Add to that close to a million dollars spent on a gazebo to honour Mordecai Richler, or plans to spend $40 million to light up the Jacques Cartier Bridge, which has many Montrealers scratching their heads, or those bizarre soon-to-be-installed granite “tree stumps” on Mont Royal to the tune of $3.45 million, and finally our sad and rather unattractive Charlie Brown Christmas tree that was mocked around the world – from the Today Show, and People Magazine, to the New York Times – and we’ve had ourselves quite a “surreal” year right here at home too.

More seriously, was there a more accurate word than “surreal” to describe the behaviour of the SQ officers when they opted to sue Radio-Canada for airing a report on the provincial police’s vile treatment of Indigenous women in Val d’Or, instead of actually acknowledging the systemic racism and sexism that exists within their force?
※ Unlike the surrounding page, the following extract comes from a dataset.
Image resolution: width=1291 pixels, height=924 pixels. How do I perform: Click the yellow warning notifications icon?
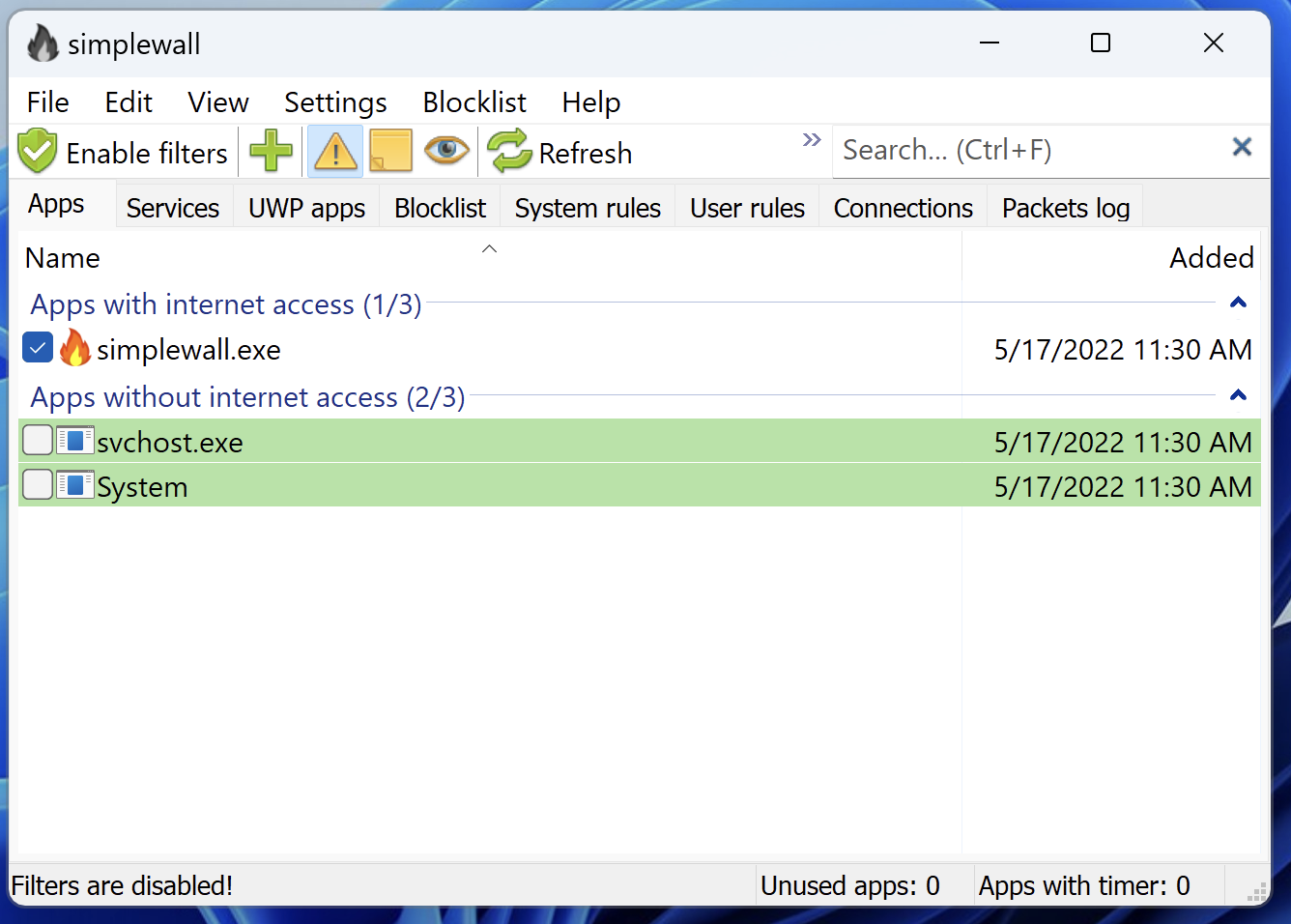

In a strange twist of events, or perhaps because it’s the perfect embodiment of the utter strangeness of the world we’re currently living in, The Guardian has chosen “unpresidented”, a non-existent word, since it’s the word Donald Trump misspelled while attempting to tweet out the correct “unprecedented”, as its word of the year. Trump’s careless, petty, and erratic behaviour on Twitter has so perplexed people that The Guardian decided that the misspelled word was extremely indicative of who he is and what the future holds.

Something tells me “surreal” will probably continue to describe 2017 just as accurately.